As you say, it’s far too premature to write us off, or to pretend that Klopp has come at an end with us. He’ll put things right, I’m 100% sure of this. But of course, to do this, he needs a majority of fit players, so we need to stay patient for the time being.
Klopp openly admitting that he was wrong about not needing another midfielder proves once again how special he is. And even that is generous on his part as when he said it, it was more a case of “it would be nice to get another midfielder” instead of “we absolutely have to get another midfielder”.
Anyway, we are blessed to have him.
Well I only changed my mind about that last week so he’s in good company…
As much as I’d like to see a midfield reinforcement it’s not the answer to everything right now and I’m sure Klopp knows that. In his presser yesterday he talked about only the Fulham performance being unacceptable which presumably means he thinks the United performance was but I can’t remember seeing a Liverpool team under JK so stretched out across the pitch. Miles between all of them which made it impossible to keep the ball and left us wide open when we lost it.
I wonder whether Ancelotti’s ‘predictable’ comments got under his skin a little and he is trying to be even more unconventional as a result. I did not understand the tactical plan on Monday and I don’t think the players did either. We need to go back to basics starting today. Get the players in a familiar environment doing familiar things. Obviously injuries and a hangover from last season is a big problem but trying to add in radical tactical variations on top of that has not helped.
To be honest with you, I think of the players who were unavailable for the Utd game, only two would have been guaranteed starters; Nunez and Thiago. The lack of freshness was apparent in all departments, except perhaps GK. A few days after the Utd game, I saw a Tweet which showed our line-up at this point four years ago and there were only two differences between now and then: Mane and Wijnaldum. I know that was due to a confluence of injuries and a suspension, but it does indicate that maybe we have become a bit too reliant on “the tried and trusted”. Some of our heroic lads are starting to look more like the ‘tired but trusted’.
Change is good and hopefully Nunez will prove to be a positive change in the forward line, and I’m very glad that the Boss has accepted that fresh blood is needed in midfield. But I do think that LFC managers from years gone by would have seen the need for a change in midfield before this started.

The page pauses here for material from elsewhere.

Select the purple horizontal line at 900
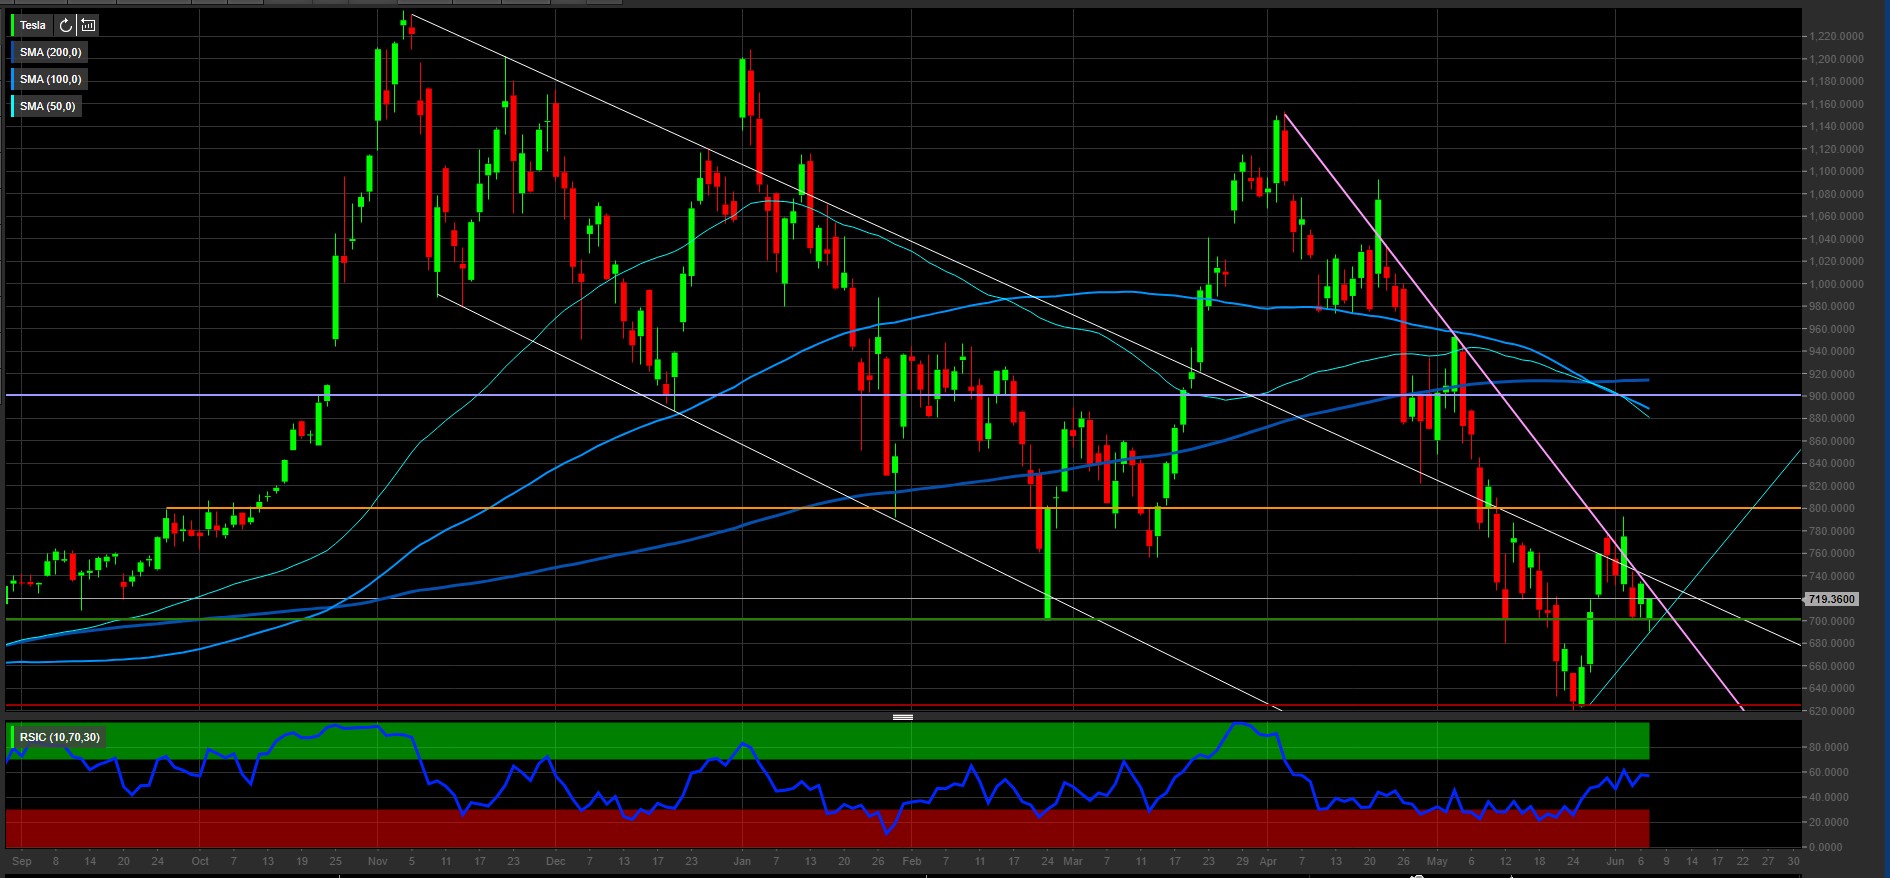 [600, 395]
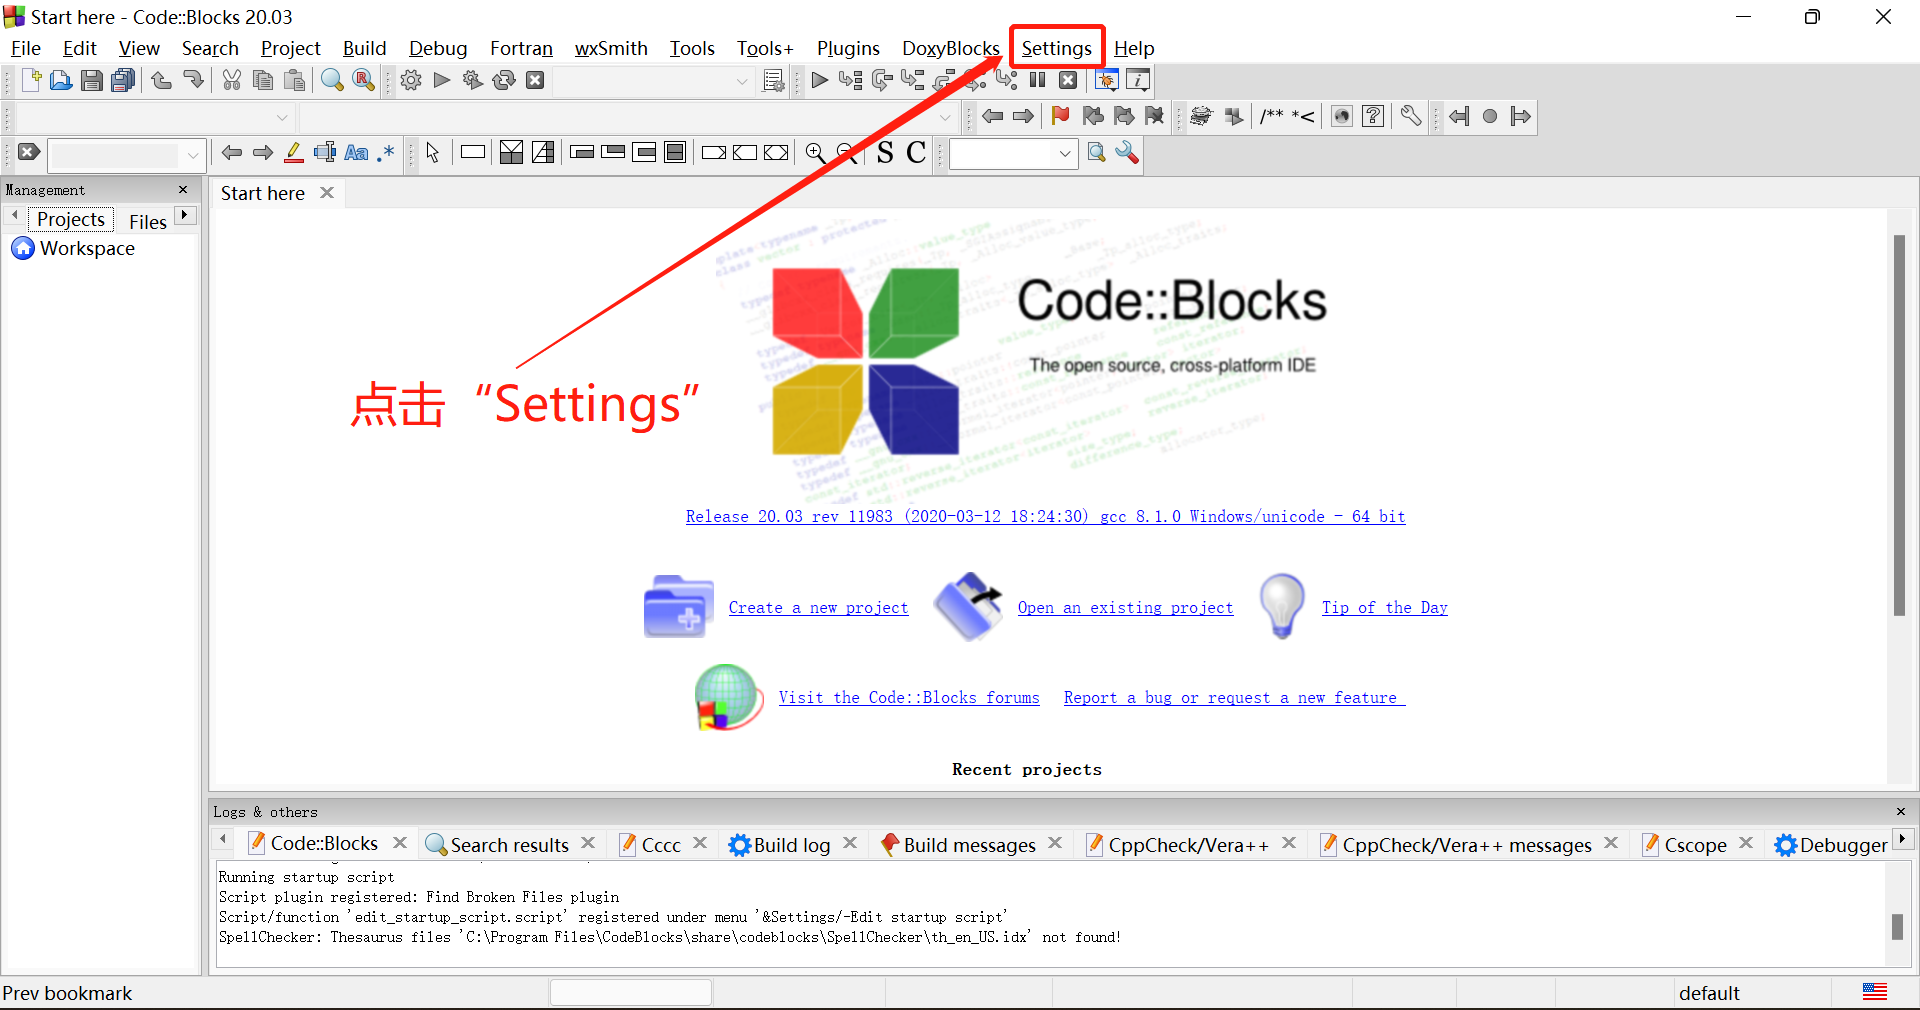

Thing is, it’s not just the starters though if Klopp has a full compliment of CM’s he can change aspects the only attacking changes he could make on Monday was Carvalho and Tsimikas (kind of). Say you have Thiago and he isn’t working and you replace him and Keita plays well (which he is capable) dynamics can change, Jota could provide the spark as he often did from the bench in his first season and at times last.

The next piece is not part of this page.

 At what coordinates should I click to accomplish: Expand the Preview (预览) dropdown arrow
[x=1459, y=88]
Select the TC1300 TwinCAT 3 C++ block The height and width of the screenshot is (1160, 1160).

Without options Klopp’s just throwing on someone and hoping. We smashed them today so it’s not needed but that’s were a bench is important and at the moment due to injuries there isn’t any options not if your winning or losing to be fair.
The 806 goals scored under Klopp
Premier League: 566
Champions League: 131
League Cup: 46
FA Cup: 36
Europa League: 17
Community Shield: 5
Club World Cup: 3
Super Cup: 2
Incredibly, as reported by Opta’s Michael Reid, Klopp is the first Liverpool manager to have three different players score more than 100 goals in his tenure: Mo Salah (159), Sadio Mane (120) and Roberto Firmino (100).
That trio make up for 379 of the 806 goals, that is 47.02 percent.